III. THE RELATION OF SPIRITUAL DEVELOPMENT TO THE WISDOM OF GOD. The apostle clearly lays down the principle that the development of spiritual apprehension accompanies the development of spiritual life. It is to the man of mature spiritual life that the apostle reveals the higher wisdom of the gospel. Spiritual things are revealed by the Spirit of God, and are therefore apprehended in the proportion that we possess this Spirit. But, if this be so, if a clearer vision of truth must be ever coming to developing spiritual life, does it not follow that the New Testament Scriptures may be superseded, and that we must look for the latest revelation of truth to the spiritual man of to-day? When Christ came, and when, in the full light of His teaching, the central facts of His life and death, and the central significance of these facts, had been recorded, the book of God's revelation closed. The glorious opportunities for the conveyance of final and complete truth to men were such as could not recur. If we cannot find the certainty of truth here, then there is no rest for the sole of our foot for ever. But we must distinguish between the finality of the revelation and finality in the comprehension of it. I see no difficulty at all in admitting that even the apostles were wiser than they knew, that their teaching contained vast possibilities of unfolding and latent grandeurs which they but dimly apprehended. The truest theology is that which, like a growing child, maintains its identity, not through stagnation, but through development. God help us to grow in grace, and in the knowledge of our Lord and Saviour Jesus Christ! But the most deep-lying development in the Christian life, deeper than thought-articulation of truth, is spirit-apprehension of it. Underneath the grandest thought-apprehension of truth there is a still grander spiritual consciousness of it. Truth in its deepest origin is life. In the full life which holds in its bosom the full truth consists man's highest heaven. This is life eternal, to know Thee, the only true God, and Jesus Christ whom Thou hast sent.

(John Thomas, M. A.)

I. RELIGION IS THE FRUIT OF A REVELATION FROM GOD. There are those who tell us that there is no such thing as a supernatural light to guide man through the maze of his soul's life. The little sparrow has that within itself that, like a luminous flame, guides it in all that pertains to its existence. In seeking its food it is able to distinguish between that which will nourish and that which will poison; it can also choose its own home: "Yea the sparrow hath found a house and the swallow a nest for herself, where she may lay her young." The sun in the heavens guides man in all this lower life. Is it possible that he has been left without a light to illumine his mind and spirit? There was need of a revelation; for those who had seen the greatness and glory of nature had failed to see, hear, or to conceive the things God had prepared for the soul. "The natural man receiveth not the things of the Spirit of God: for they are foolishness unto him; and he cannot know them, because they are spiritually judged." But why be content with merely carnal senses? Why not receive the light and grace of the Holy Spirit, that you may by spiritual discernment understand the things of God prepared for you?

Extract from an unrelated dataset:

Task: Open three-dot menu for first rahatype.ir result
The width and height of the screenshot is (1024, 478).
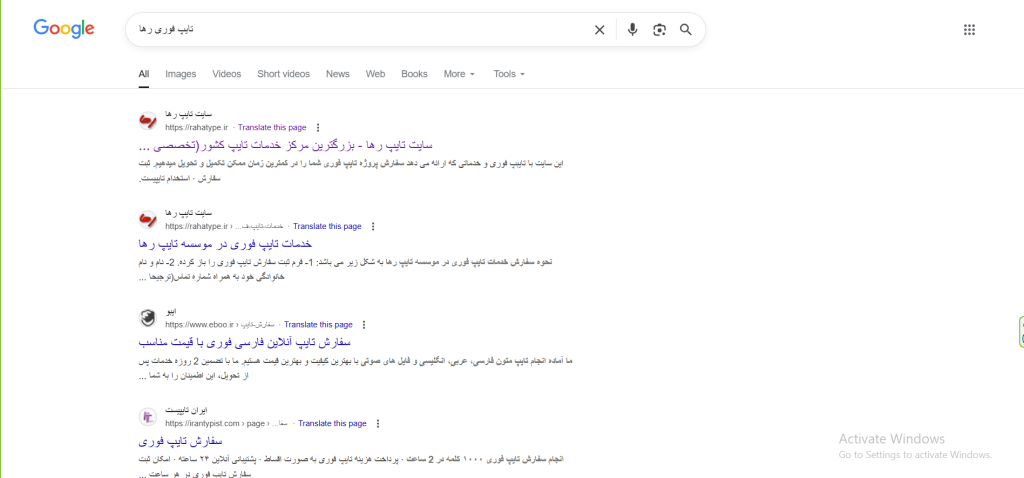Action: (318, 128)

II. RELIGION IS A REVELATION TO LOVE. We must not forget in our study of these words that they speak of a revelation which has been made; it is not something we are to look forward to. "God hath revealed them unto us by His Spirit." The state of mind to which God makes known the things which He has prepared is love. God is love, and love can only make itself known to love. The subject must be in sympathy with the object. The strange conduct of the Jews towards Christ can only be explained on this principle. The Saviour's life was in the truest sense really beautiful, as it is admitted by the most pronounced unbelievers in these days. And yet the people of His age esteemed Him as a "root out of a dry ground: He had no form nor comeliness"; when they saw Him, "there was no beauty that they should desire Him." God reveals His love to love. "We love Him because He first loved us." The infinite kindness of God is to be seen in the method of His dealings with the world. If His method of saving men were mainly intellectual, few comparatively would be redeemed; for the plan would ,of necessity be so cold and formal, that only the few gifted minds would be interested by it. The many can only be reached by a direct appeal to their feelings, and hence the religion of Christ addresses the minds of men through their hearts; and the apostles laid emphasis, not on the great thoughts of God, but upon His infinite love in the gift of His Son. It is clear, then, that the religion of heaven is a revelation of love to love. God cannot reveal Himself to any other temper. We have sometimes gone into gardens, and observed plants that should be in full bloom still unopened. The green bud appeared full, almost to bursting; it was least the time for it to send forth its fragrant blossom, and still it was completely inclosed in its natural shield and entirely hidden from view. The reason of the delay was the state of the air; it was cold and frosty, and they could only reveal "themselves to a bright sun and in a genial atmosphere; were they to open in the frosty air they would endanger their lives. A cold critical spirit is fatal to the revelations of love, it freezes the channels to the heart; and makes it impossible even for the love of God to find its way into it. But where a loving disposition exists, the love of God is sure to reveal itself.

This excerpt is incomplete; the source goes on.